Comment by account42
> Having run engineering teams for some reasonably popular open source products, my experience is that community reported issues can easily out-pace engineering capacity.
The solution to that is to have an additional triaging capacity. That can come from the community if you empower them with e.g. a public bug tracker.
If you truly do not have enough capacity to even fix the valid bugs then you have much bigger problems and no change to the bug reporting mechanisms will help you.
> As an aside, I find your opinion that "if I give you my time in the form of a bug report, the least you can do is give me your time" to be common. We rarely have the right to demand another person's attention, though. Especially with respect to non-commercial open source hobbyist maintainers.
This discussion is in the context of a post about a getting users to report bugs. Users might not be entitled to a response to their bug reports just because they spent their time but you sure as hell are not entitled to users telling you about issues encountered with your software before they inevitably get fed up and move to an alternative. The point is that if users feel they are wasting their time they won't bother - and the first to go will be the high-effort bug reports with useful information.
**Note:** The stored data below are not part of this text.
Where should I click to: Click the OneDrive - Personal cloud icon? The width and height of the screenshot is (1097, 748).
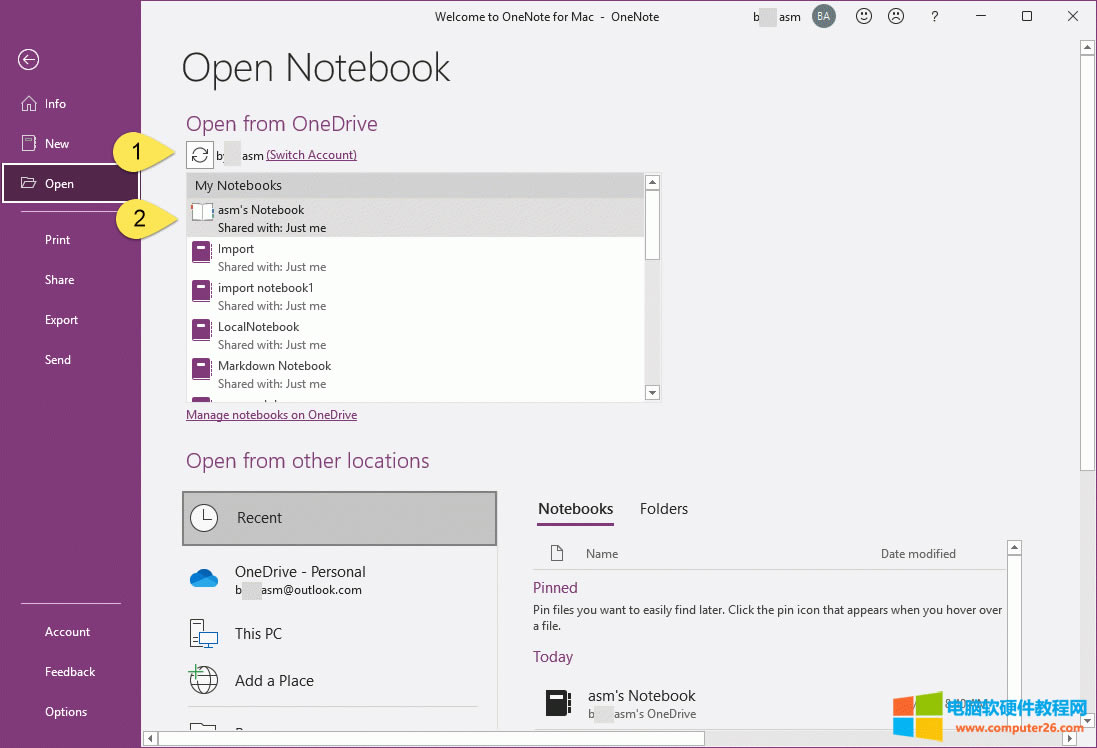pyautogui.click(x=203, y=578)
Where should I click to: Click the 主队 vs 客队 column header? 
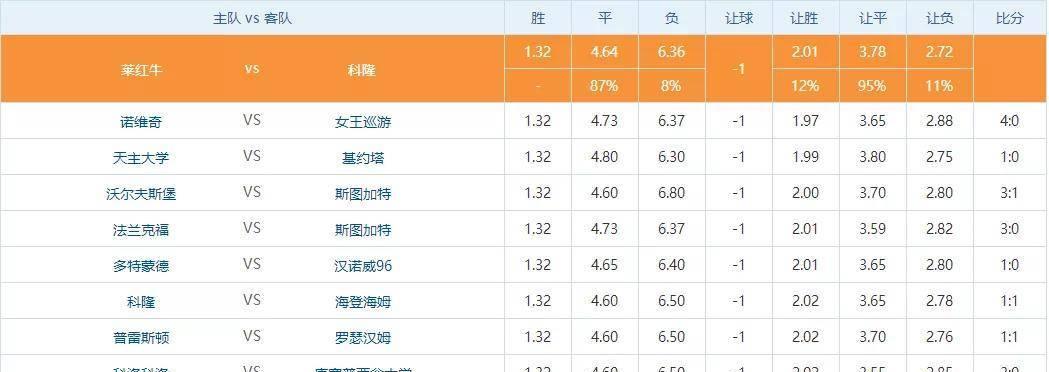tap(252, 18)
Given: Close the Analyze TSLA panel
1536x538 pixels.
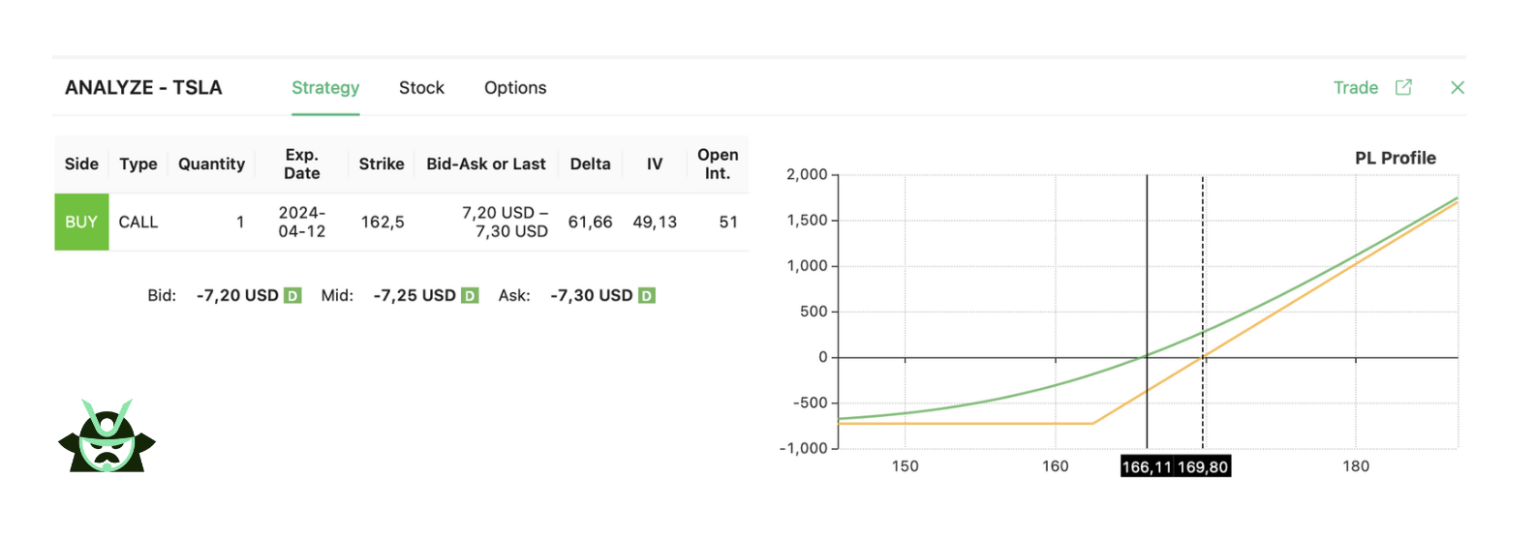Looking at the screenshot, I should coord(1457,87).
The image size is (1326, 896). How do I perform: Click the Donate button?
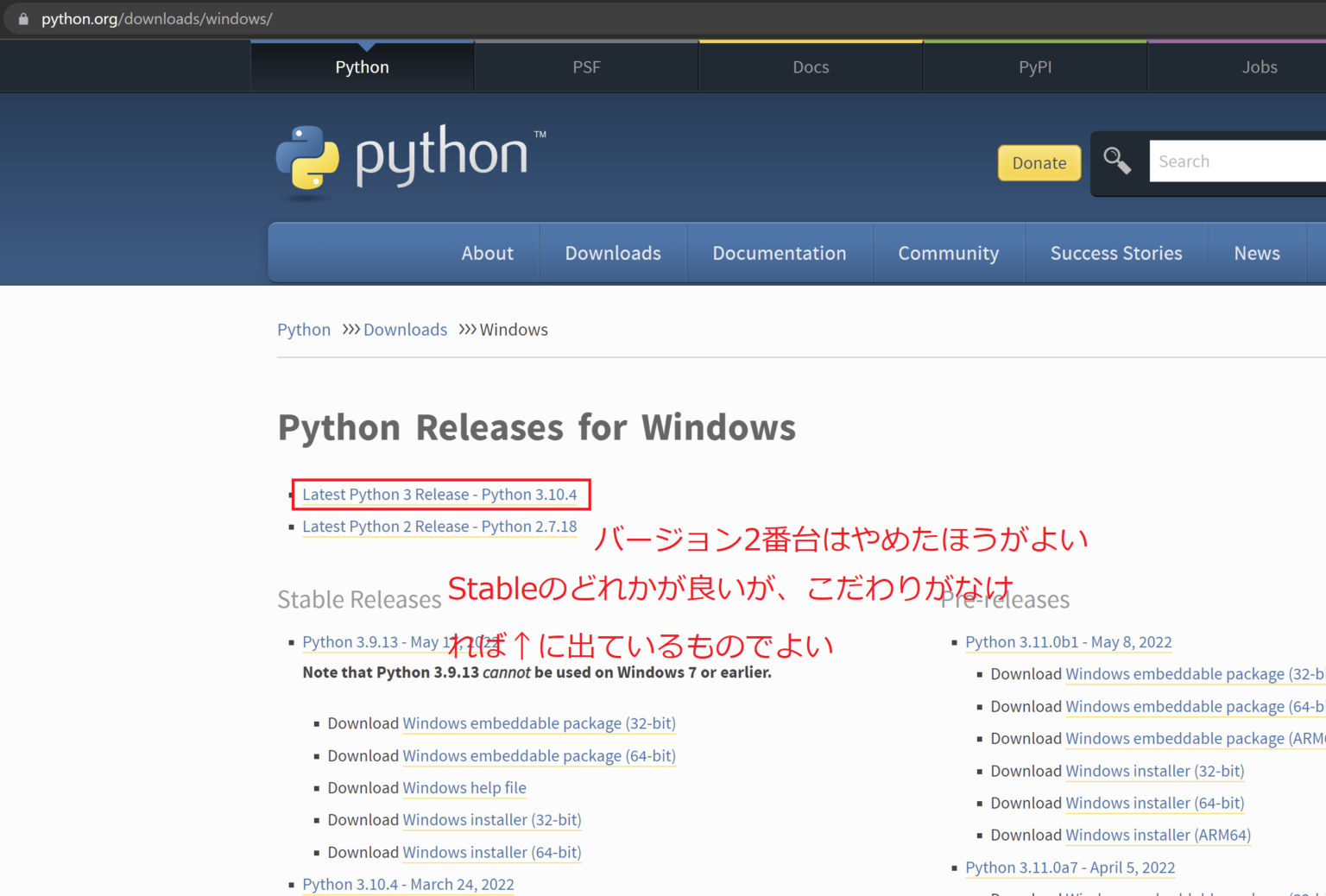1039,162
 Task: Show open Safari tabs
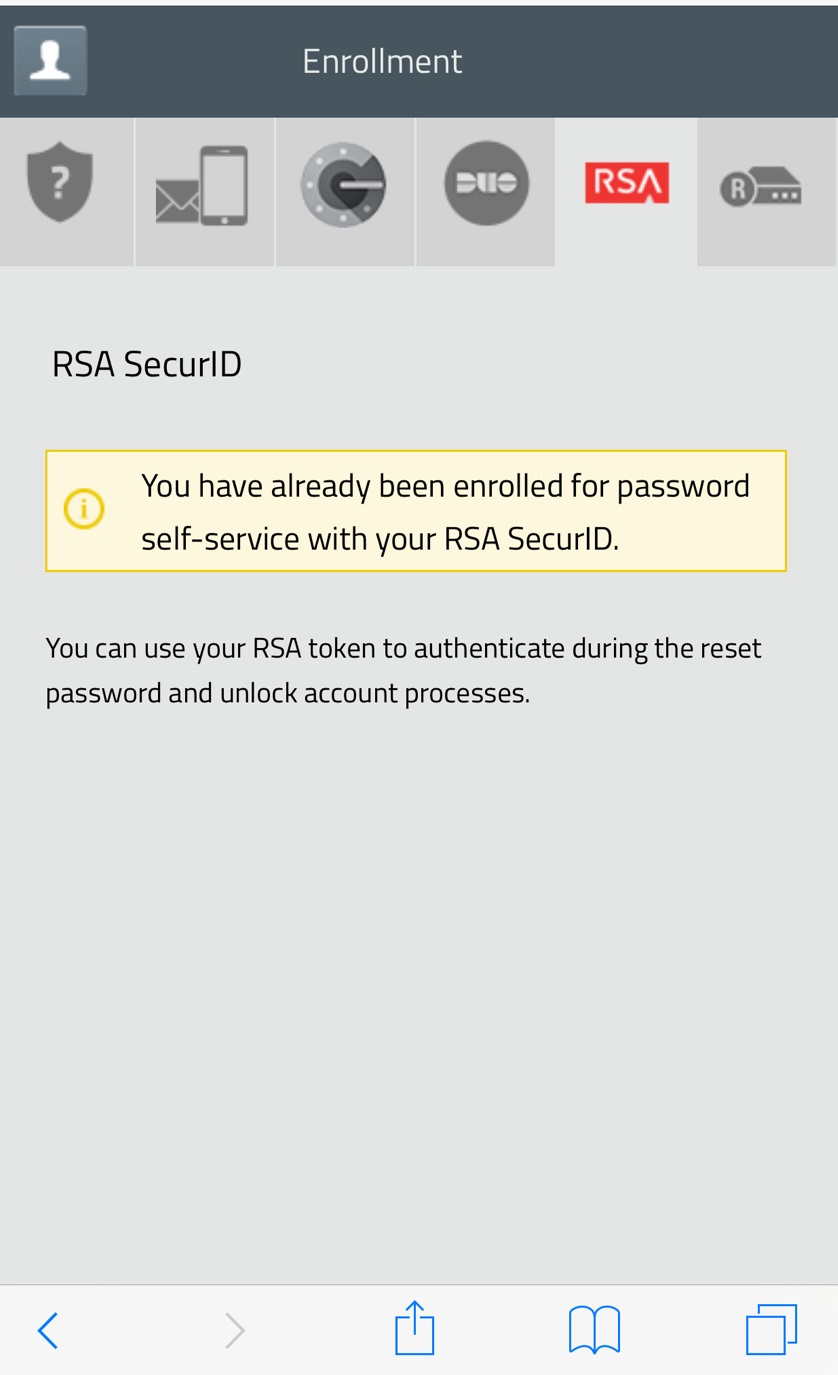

And this isn't really different for open source hobby projects - as long as you care about improving your software you'd do well to not make users who are willing to make good bug reports feel unwelcome.
Yes. I have built effective programs that empower community triage and committers.
My point is that a minority of issues to publicly available issue trackers are high quality (or even actionable - beyond triage), despite everyone thinking they are only posting high quality issues.
> you sure as hell are not entitled to users telling you about issues encountered with your software before they inevitably get fed up and move to an alternative
We totally agree on this.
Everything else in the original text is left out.